Spindle cell (sarcomatoid) carcinoma of the breast: A clinicopathologic and immunohistochemical analysis of 29 cases

Department of Pathology, Brigham and Women's Hospital and Harvard Medical School, Boston, MA 02115, USA.
American Journal of Surgical Pathology (Impact Factor: 4.59). 04/2006; 30(3):300-9. DOI: 10.1097/01.pas.0000184809.27735.a1
Source: PubMed

ABSTRACT Spindle cell (sarcomatoid) carcinoma of the breast is a rare variant of breast cancer that has been classified under the broad rubric of metaplastic carcinoma. Because the term "metaplastic carcinoma" comprises a heterogeneous group of tumors, it has been difficult to reliably predict biologic potential or to determine optimal therapy. To better characterize the spindle cell subset of metaplastic breast carcinomas, we reviewed 29 cases. All patients were adult females ranging from 40 to 96 years of age (median, 68 years). Tumor size ranged from 1.5 to 15 cm (median, 4 cm). Treatment was by excision and/or mastectomy with axillary node evaluation in most cases, often combined with postoperative radiation and/or chemotherapy. All cases were clinically of breast origin, showed >or=80% spindled/sarcomatoid morphology, and demonstrated keratin positivity and/or close association with ductal carcinoma in situ. Immunohistochemical studies showed evidence suggesting myoepithelial differentiation as exhibited by immunoreactivity for smooth muscle actin, cytokeratin 14, and p63 in a subset of cases (39%). Twenty-seven cases exhibited pure spindled or sarcomatoid morphology of variable appearance and nuclear grade, whereas 2 contained high-grade invasive ductal carcinoma comprising <or=20% of the tumor mass.

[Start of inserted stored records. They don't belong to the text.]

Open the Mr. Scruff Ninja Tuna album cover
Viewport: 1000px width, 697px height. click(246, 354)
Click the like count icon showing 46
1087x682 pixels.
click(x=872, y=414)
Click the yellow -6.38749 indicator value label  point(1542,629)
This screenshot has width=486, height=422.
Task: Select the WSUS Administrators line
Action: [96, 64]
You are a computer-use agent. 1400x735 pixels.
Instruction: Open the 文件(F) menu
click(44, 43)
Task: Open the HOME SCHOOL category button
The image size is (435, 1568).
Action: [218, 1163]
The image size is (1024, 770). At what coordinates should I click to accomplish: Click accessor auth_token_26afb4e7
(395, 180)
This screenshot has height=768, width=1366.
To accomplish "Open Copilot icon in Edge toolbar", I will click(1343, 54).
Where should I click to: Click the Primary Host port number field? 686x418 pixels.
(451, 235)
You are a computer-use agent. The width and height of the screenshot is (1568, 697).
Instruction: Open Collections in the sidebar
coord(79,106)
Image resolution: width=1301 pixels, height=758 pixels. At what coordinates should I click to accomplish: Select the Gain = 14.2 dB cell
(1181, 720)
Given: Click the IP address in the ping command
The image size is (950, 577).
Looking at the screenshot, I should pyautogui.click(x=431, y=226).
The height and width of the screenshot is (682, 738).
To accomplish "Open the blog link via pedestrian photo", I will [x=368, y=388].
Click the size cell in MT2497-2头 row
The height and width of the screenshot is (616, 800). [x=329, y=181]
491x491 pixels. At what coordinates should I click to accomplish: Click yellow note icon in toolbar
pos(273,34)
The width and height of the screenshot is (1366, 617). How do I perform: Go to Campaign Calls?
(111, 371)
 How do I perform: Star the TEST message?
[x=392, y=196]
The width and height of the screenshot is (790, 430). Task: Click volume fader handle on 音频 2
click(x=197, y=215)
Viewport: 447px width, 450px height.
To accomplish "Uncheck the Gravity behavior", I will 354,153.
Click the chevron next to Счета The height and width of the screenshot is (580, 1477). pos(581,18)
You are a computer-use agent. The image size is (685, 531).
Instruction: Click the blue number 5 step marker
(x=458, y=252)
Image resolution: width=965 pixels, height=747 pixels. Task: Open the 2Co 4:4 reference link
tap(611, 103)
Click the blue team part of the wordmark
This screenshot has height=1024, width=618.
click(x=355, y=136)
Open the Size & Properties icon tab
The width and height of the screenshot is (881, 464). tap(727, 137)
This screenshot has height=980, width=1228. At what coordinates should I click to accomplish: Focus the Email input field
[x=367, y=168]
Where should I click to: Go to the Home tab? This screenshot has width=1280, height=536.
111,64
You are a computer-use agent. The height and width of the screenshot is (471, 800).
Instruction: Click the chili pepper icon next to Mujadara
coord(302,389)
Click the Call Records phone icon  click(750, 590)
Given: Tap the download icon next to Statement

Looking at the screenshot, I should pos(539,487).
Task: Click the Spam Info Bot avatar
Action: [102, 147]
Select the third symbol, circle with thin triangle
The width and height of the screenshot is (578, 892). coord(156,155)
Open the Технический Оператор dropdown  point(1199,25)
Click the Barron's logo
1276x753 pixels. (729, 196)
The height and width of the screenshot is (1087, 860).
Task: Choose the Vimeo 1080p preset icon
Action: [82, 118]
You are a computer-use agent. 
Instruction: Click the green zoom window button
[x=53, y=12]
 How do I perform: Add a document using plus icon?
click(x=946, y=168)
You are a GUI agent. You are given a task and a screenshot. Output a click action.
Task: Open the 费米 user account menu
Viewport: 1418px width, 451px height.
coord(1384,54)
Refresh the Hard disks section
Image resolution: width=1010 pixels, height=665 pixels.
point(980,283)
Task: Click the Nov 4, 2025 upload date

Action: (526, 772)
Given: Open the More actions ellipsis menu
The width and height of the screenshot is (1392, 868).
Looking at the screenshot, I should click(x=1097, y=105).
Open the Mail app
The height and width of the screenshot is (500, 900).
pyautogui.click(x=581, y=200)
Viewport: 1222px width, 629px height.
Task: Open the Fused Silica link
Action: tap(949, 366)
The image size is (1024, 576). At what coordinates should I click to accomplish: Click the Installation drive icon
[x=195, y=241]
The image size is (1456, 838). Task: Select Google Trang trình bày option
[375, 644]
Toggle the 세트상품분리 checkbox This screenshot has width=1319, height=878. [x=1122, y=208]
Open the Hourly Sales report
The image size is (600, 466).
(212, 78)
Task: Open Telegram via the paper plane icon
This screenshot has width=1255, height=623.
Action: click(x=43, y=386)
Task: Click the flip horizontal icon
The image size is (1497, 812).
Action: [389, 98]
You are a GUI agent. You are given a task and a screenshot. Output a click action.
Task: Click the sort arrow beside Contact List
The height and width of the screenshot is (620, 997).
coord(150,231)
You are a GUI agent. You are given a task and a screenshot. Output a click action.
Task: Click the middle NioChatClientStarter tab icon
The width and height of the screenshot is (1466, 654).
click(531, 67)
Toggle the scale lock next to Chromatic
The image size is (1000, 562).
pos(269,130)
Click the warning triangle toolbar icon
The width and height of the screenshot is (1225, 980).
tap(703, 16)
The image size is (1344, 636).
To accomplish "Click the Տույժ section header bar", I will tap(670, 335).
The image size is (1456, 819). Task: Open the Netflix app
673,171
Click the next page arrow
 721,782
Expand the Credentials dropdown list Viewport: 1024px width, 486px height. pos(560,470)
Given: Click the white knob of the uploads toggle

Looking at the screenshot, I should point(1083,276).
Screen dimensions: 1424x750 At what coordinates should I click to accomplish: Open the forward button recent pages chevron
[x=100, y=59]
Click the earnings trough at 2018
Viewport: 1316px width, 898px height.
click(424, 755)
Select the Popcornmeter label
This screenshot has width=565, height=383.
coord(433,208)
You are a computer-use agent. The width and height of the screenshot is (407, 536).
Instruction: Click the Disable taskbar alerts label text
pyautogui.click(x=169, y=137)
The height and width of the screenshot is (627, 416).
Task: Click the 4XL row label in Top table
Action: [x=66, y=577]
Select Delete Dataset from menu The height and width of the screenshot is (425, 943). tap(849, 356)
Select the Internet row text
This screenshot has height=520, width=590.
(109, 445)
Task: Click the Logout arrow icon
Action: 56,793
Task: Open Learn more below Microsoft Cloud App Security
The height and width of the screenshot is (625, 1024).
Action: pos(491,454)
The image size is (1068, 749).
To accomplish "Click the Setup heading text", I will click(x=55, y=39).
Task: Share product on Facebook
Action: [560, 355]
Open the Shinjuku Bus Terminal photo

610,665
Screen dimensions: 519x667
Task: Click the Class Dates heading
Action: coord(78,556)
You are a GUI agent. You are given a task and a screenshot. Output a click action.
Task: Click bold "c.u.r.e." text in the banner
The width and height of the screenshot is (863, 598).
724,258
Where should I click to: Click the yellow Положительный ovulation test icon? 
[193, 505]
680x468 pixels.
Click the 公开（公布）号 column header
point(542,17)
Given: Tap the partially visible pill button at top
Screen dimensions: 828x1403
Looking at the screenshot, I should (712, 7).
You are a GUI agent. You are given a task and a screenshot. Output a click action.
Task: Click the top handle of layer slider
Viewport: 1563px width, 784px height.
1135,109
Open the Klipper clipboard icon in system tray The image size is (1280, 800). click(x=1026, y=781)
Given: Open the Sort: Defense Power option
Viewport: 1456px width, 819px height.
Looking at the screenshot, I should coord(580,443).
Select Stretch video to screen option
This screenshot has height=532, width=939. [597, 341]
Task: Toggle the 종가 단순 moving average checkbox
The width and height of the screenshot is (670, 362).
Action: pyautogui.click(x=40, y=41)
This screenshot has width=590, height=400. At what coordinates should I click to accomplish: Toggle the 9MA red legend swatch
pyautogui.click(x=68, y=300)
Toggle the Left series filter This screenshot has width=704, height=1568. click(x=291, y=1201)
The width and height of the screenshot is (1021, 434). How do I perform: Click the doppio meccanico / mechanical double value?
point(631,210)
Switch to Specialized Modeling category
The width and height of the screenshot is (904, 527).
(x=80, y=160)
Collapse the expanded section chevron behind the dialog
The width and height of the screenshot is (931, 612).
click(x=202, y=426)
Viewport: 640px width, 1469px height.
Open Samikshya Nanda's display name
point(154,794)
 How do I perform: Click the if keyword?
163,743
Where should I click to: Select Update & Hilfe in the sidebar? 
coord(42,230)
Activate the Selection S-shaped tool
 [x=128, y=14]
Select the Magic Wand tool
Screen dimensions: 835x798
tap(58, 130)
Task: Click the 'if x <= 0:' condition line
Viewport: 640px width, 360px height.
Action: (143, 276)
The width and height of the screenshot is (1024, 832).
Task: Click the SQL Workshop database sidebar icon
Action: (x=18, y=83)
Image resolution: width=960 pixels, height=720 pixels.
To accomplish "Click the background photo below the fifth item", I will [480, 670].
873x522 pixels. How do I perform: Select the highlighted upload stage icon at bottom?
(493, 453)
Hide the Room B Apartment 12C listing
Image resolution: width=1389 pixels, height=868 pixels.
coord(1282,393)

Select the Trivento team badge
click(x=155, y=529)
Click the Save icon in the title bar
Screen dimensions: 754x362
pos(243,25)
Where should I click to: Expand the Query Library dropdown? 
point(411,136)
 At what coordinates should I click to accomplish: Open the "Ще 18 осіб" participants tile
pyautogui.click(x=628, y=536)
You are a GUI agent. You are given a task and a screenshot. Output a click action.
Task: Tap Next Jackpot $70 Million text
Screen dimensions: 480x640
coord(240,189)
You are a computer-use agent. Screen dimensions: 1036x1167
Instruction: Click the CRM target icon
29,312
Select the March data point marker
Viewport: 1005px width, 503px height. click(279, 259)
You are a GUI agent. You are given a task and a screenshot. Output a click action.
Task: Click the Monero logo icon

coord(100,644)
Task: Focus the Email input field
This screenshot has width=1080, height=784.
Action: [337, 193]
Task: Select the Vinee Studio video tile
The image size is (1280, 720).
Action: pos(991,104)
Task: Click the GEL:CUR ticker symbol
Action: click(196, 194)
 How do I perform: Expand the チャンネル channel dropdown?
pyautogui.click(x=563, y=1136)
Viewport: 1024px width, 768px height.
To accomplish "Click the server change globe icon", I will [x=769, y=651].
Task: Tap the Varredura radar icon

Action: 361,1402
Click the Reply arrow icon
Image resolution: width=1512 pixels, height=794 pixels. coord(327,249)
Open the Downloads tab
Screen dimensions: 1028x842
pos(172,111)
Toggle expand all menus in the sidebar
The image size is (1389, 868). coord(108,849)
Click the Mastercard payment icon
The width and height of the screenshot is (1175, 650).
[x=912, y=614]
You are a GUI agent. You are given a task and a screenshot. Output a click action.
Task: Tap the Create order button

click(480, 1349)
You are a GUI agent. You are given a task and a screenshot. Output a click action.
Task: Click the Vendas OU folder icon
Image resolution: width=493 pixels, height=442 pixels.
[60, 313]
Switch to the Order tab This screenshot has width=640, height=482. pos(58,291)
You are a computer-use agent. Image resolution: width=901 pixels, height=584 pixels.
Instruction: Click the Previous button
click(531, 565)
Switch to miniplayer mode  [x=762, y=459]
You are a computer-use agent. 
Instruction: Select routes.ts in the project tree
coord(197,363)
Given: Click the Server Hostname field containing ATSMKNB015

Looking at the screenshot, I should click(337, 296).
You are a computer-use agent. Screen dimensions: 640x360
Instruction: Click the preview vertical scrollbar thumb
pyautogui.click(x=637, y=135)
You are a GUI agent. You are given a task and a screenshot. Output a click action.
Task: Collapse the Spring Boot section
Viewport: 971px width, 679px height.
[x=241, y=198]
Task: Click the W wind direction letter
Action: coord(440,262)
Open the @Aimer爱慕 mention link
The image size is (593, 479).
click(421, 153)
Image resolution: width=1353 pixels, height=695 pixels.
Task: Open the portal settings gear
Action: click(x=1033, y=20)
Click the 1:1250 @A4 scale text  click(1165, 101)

Two cases exhibited heterologous elements (1 rhabdomyosarcoma and 1 with both chondrosarcoma and osteosarcoma) and 4 were associated with ductal carcinoma in situ. Follow-up data were available on 24 of 29 patients (range, 1-120 months; median, 20 months). Of 20 cases in which axillary nodes were biopsied, definitive nodal metastases were identified in only 1 (5%), and this was in a case with a significant component of invasive ductal carcinoma. Three patients developed local recurrences. Extranodal metastases occurred in 11 of 24 patients (46%), most commonly to the lungs. Ten of 24 patients (42%) died of disease at a median interval of 11.5 months (range, 1-46 months) and 3 patients were alive with metastatic disease. Eight patients were alive with no evidence of recurrent or metastatic disease (median, 29.5 months). Based on this series, spindle cell/sarcomatoid carcinoma of the breast is a highly aggressive neoplasm with a high rate of extranodal metastases. Purely spindled/sarcomatoid tumors have a significantly lower rate of nodal metastases than conventional ductal and lobular breast carcinomas.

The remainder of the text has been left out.